• [THE PROBLEM] Your answer should reproduce every line of the material in which the word "Image" occurs.

- - - -

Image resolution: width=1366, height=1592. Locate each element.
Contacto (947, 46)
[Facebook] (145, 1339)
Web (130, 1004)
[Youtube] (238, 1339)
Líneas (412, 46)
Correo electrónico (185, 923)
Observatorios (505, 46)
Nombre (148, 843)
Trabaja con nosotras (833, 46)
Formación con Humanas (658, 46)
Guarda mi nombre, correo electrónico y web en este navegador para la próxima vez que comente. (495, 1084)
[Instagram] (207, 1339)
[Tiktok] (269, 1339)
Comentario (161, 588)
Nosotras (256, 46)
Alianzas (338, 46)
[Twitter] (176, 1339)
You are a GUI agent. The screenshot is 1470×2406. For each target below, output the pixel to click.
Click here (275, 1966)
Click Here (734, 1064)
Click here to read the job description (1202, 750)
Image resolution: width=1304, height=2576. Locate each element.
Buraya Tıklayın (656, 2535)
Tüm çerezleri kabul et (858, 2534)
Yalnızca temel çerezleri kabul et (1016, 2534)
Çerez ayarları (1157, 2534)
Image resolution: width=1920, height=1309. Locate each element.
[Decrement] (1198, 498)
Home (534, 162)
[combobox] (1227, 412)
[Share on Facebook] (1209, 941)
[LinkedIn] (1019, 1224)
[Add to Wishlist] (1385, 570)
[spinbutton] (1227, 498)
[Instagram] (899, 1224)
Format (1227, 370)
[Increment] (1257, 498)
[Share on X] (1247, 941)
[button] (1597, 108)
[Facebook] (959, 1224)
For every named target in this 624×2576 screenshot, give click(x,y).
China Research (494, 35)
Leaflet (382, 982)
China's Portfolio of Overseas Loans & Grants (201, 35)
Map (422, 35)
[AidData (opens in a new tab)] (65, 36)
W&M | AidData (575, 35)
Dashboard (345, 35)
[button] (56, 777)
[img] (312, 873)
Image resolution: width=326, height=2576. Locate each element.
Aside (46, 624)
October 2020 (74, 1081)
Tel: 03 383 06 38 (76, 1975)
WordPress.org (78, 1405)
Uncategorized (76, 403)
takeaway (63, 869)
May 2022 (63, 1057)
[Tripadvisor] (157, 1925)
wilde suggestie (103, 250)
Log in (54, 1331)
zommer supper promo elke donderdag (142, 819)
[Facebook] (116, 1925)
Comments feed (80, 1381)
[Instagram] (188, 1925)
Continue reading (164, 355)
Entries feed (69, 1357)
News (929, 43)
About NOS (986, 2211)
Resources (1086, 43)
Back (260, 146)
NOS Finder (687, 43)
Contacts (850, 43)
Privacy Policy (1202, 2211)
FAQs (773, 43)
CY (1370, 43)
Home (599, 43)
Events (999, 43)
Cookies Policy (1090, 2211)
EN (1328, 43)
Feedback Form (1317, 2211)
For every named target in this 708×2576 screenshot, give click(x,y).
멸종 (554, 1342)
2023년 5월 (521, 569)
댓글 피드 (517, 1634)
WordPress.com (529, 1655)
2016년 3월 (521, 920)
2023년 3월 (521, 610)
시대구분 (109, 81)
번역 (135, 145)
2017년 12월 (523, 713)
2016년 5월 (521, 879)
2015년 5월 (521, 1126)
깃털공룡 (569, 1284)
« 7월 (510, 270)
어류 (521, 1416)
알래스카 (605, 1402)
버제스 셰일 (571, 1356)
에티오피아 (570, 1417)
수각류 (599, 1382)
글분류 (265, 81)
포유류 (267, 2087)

- - - -

• [EXERCISE ANSWER]
Image resolution: width=1366, height=1592. Locate each element.
Image resolution: width=1304, height=2576. Locate each element.
Image resolution: width=1920, height=1309. Locate each element.
Image resolution: width=326, height=2576. Locate each element.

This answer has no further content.